Personal information
- Date of birth: 8 August 1985 (age 41)
- Place of birth: Palermo, Italy
- Height: 1.85 m (6 ft 1 in)
- Position: Forward

Youth career
- Fincantieri Palermo
- 2003–2004: Vicenza

Senior career*
- Years: Team / Apps / (Gls)
- 2004–2006: Vicenza / 1 / (0)
- 2004–2005: → Olbia (loan) / 20 / (3)
- 2005–2006: → Ancona (loan) / 11 / (1)
- 2006–2007: Manfredonia / 28 / (3)
- 2007–2008: Lanciano / 26 / (7)
- 2008–2011: Bari / 0 / (0)
- 2008–2009: → Cittadella (loan) / 26 / (6)
- 2009–2010: → Crotone (loan) / 29 / (9)
- 2010–2011: → Ascoli (loan) / 10 / (1)
- 2011: → Sorrento (loan) / 8 / (0)
- 2011–2012: Frosinone / 24 / (6)
- 2012–2013: Cremonese / 6 / (1)
- 2013: Reggiana / 11 / (0)
- 2013–2014: Torres / 24 / (6)
- 2014–2015: Arezzo / 29 / (3)
- 2015: Sambenedettese / 11 / (4)
- 2015–2016: RapalloBogliasco / 8 / (1)
- 2016–2017: L'Aquila / 5 / (0)
- 2017–2019: Polisportiva Castelbuono
- Total:  / 277 / (51)

= Antonino Bonvissuto =

Italian footballer (born 1985)

Antonino Bonvissuto (born 8 August 1985) is an Italian former footballer who plays as a forward.

==Biography==

===Early career===
Born in Palermo, Sicily, Bonvissuto started his career at Fincantieri Palermo.
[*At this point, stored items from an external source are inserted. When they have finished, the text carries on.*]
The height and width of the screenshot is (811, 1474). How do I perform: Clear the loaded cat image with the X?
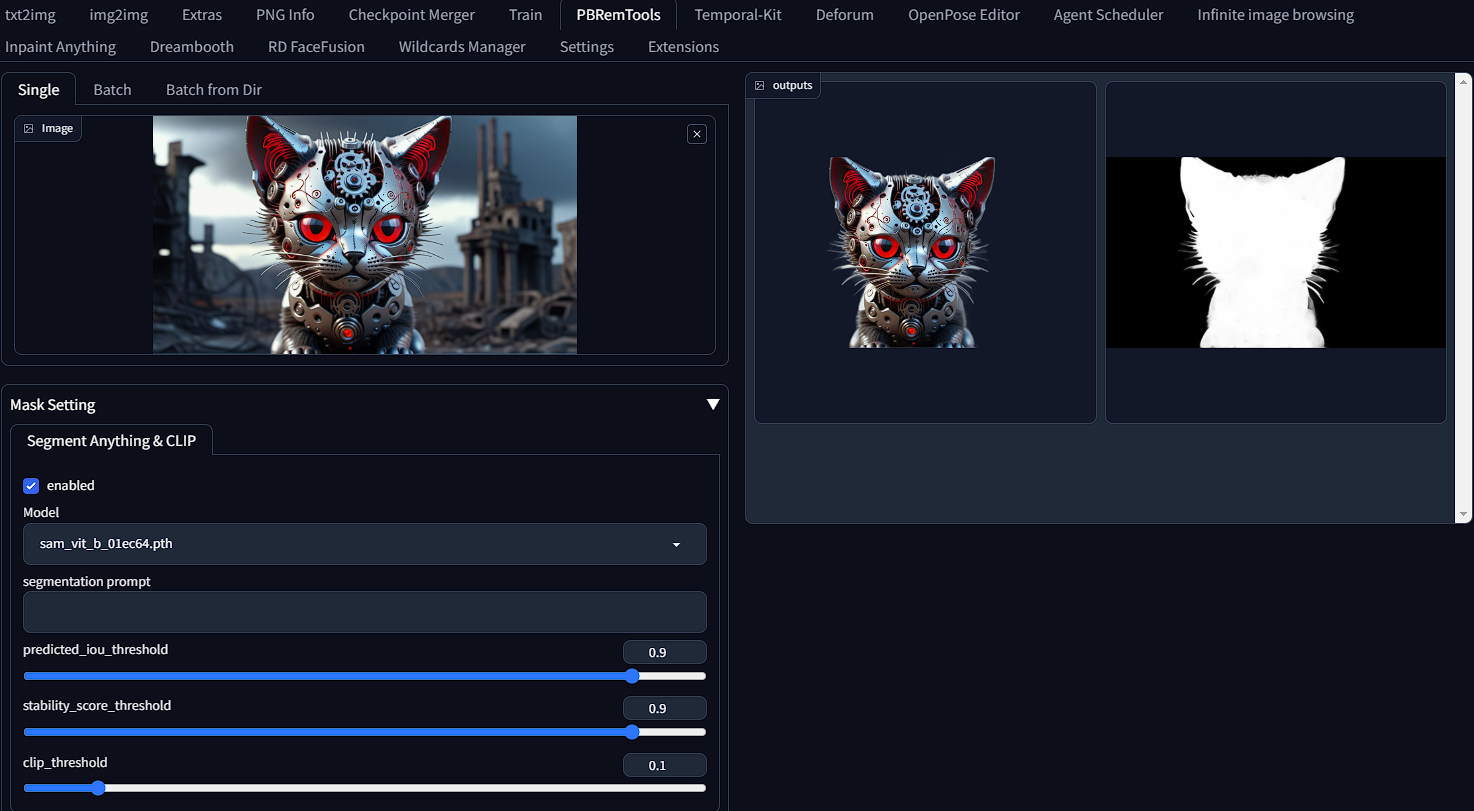pyautogui.click(x=696, y=133)
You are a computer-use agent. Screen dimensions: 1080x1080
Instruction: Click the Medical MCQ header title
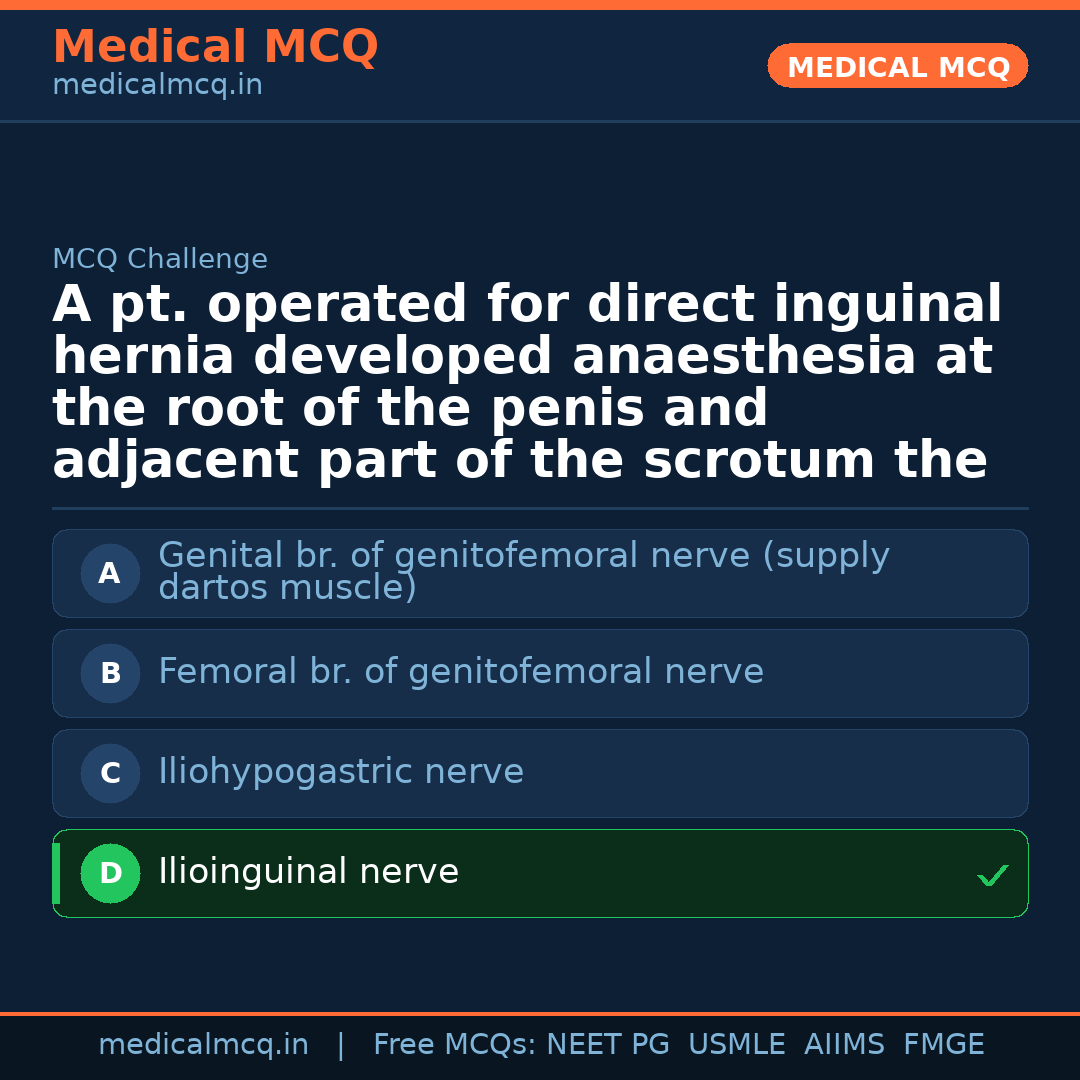point(215,47)
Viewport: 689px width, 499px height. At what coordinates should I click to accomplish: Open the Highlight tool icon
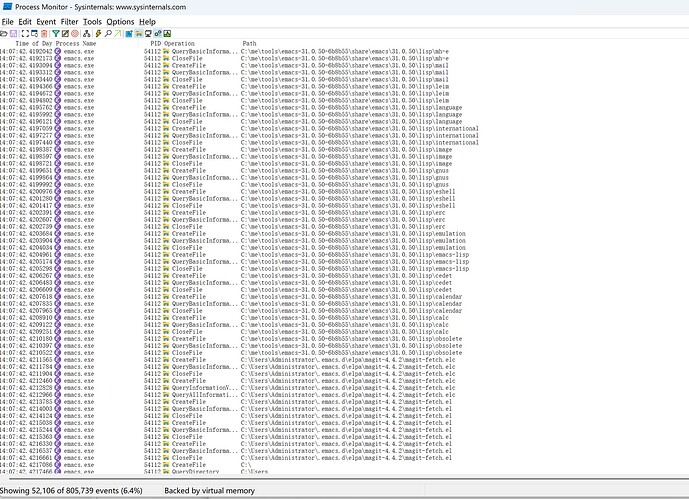click(65, 33)
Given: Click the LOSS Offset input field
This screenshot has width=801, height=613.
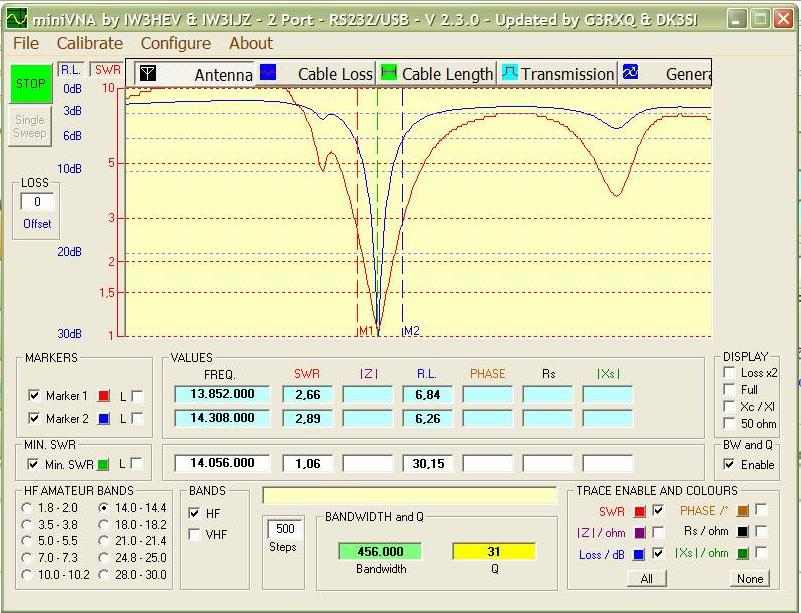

In 2003, he left for Vicenza on loan, along with Alessandro Borgese. He made his Serie B debut on 12 June 2004, against Livorno. He then spent 2 seasons in Serie C2, for Olbia and Ancona. He joined Borgese for the latter. In 2006, he was sold to Manfredonia in a co-ownership deal in multi-year contract, joining Gaetano Bertini. Manfredonia acquired the remain 50% registration rights from Vicenza in June 2007, but on 1 September he was sold to Lanciano. He scored 7 goals in his second Serie C1 season.

===Bari===
He signed a pre-contract with Serie B club Bari in April, and presented on 1 July. In August, he left for fellow second division club Cittadella. He scored 6 goals in his true maiden Serie B season. That season Bari won the cadetto (champion), Bonvissuto again was not inside the team plan. He left for newly promoted team Crotone and scored a career high of 9 goals.
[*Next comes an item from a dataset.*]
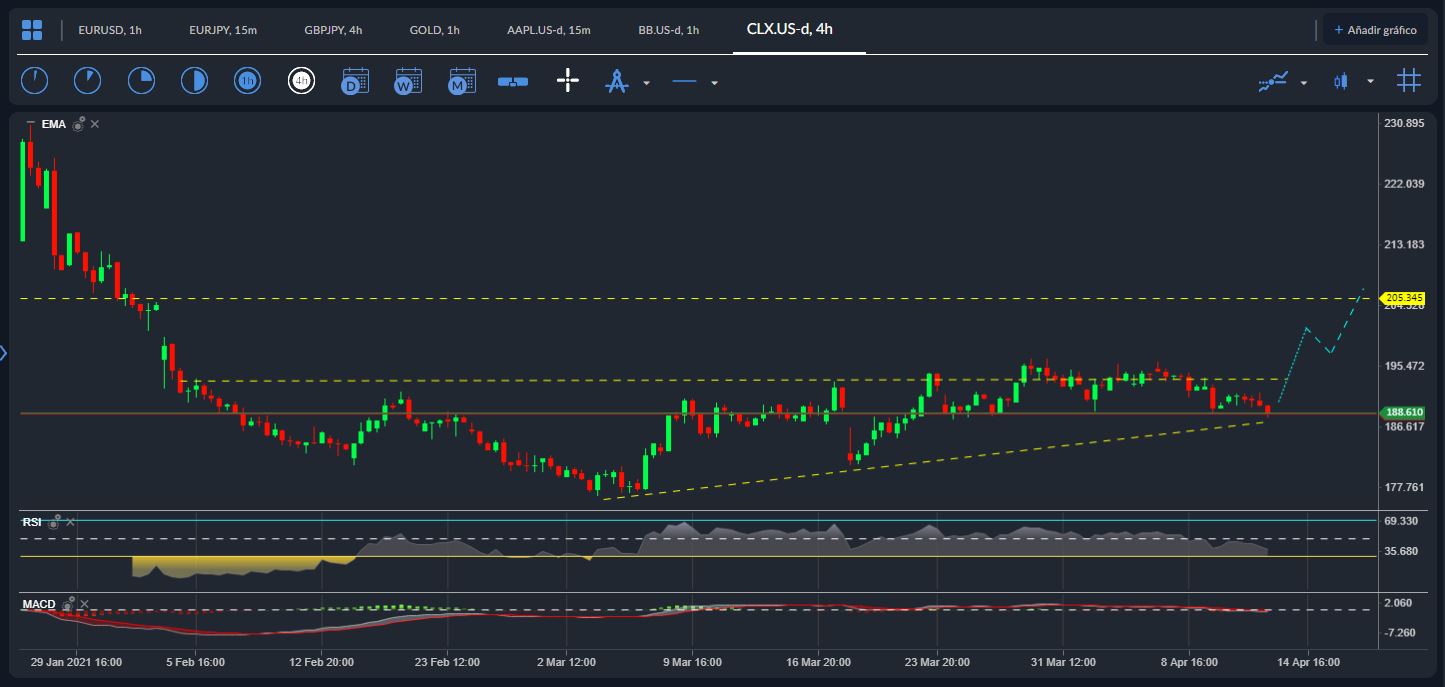Toggle the price ruler measurement tool
1445x687 pixels.
click(513, 82)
In July, he was signed by Ascoli, his fifth Serie B club. However, he only played 10 times in the league. In January 2011 he left for Lega Pro Prima Divisione (ex–Serie C1) club Sorrento.
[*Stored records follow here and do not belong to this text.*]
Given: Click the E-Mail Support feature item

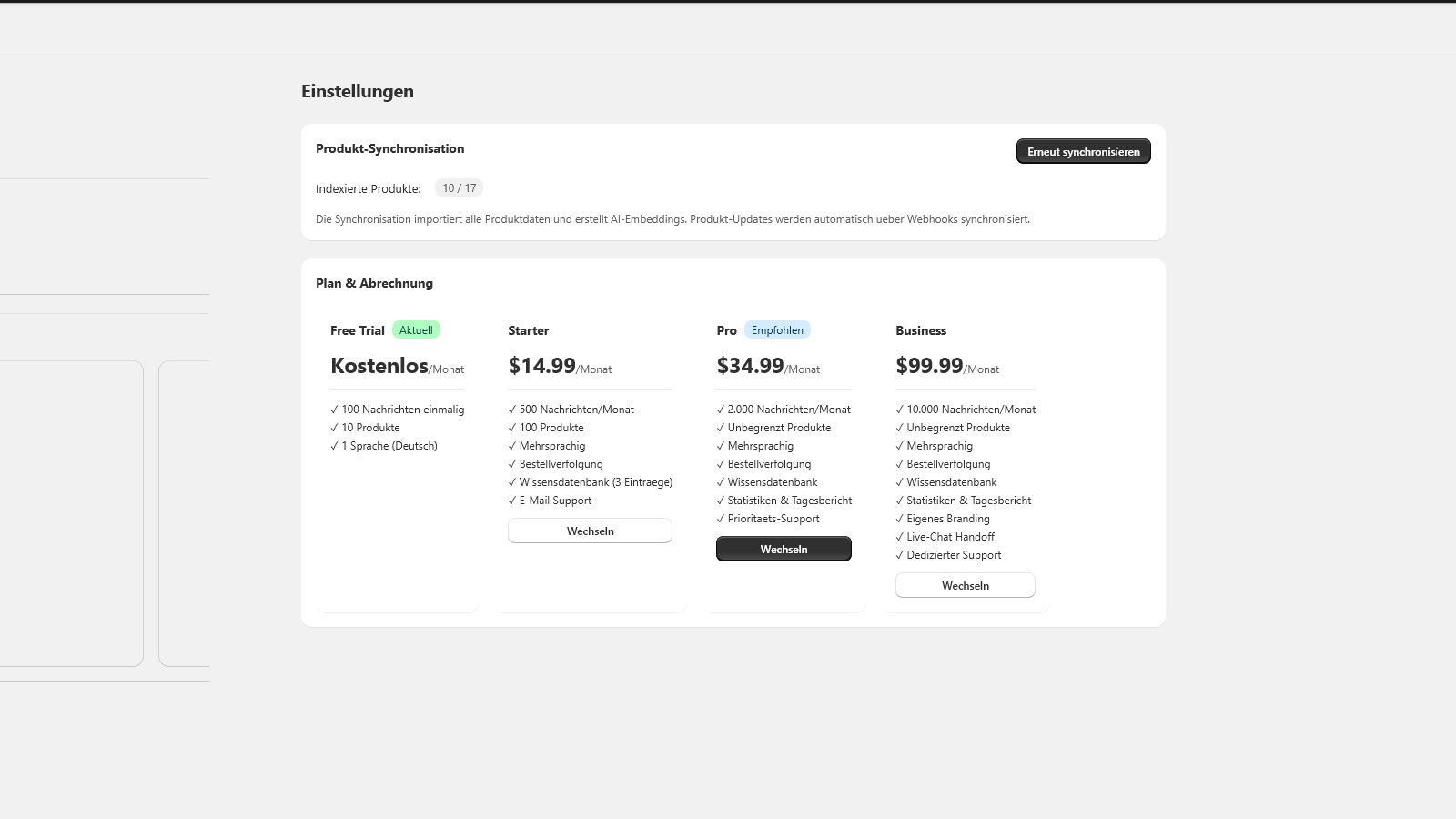Looking at the screenshot, I should click(x=550, y=500).
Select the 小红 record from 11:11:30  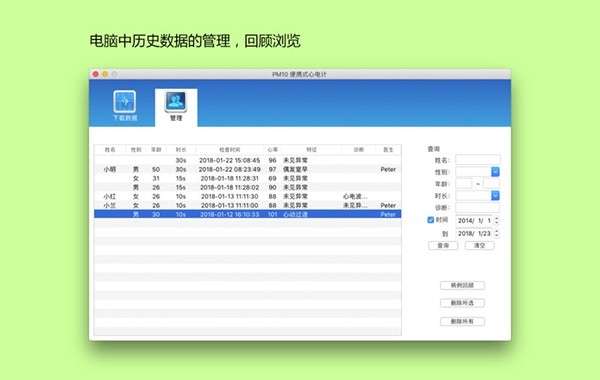coord(248,196)
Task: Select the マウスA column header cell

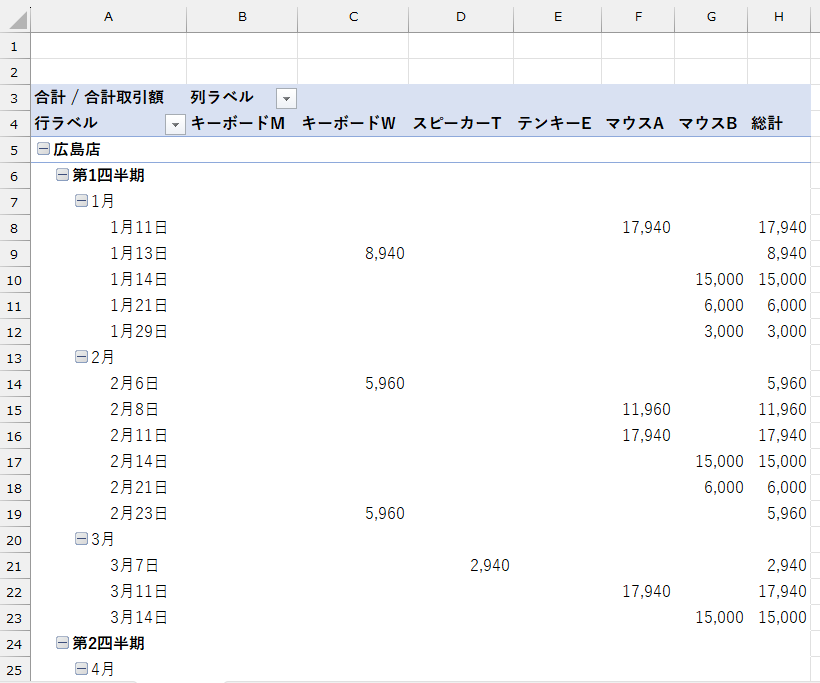Action: (x=637, y=123)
He returned to the city of Bari for 2011–12 pre-season, wore an unusual 91 shirt. On the same day that Bari signed Marcos de Paula, Bonvissuto left the club.

===Frosinone===
In August 2011 he left for another L.P. Prime Division club Frosinone in a 1+2-year contract. He played a successive games in the league, which he started every game except the first round as sub and suspended for 3 games from round 7 to 9. Most of the game he partnered with Salvatore Aurelio. (as of 30 October 2011)

===Cremonese===
In 12 October 2012, Bonvissuto was signed by Cremonese.

===Reggiana===
In 17 January 2013, Bonvissuto was signed by Reggiana.

===Torres===
On Summer of 2013, he was signed by Torres.

===Arezzo===
In Summer of 2014, he was signed by Arezzo.

===Vigor Lamezia===
On 21 August 2015 Bonvissuto was signed by Vigor Lamezia.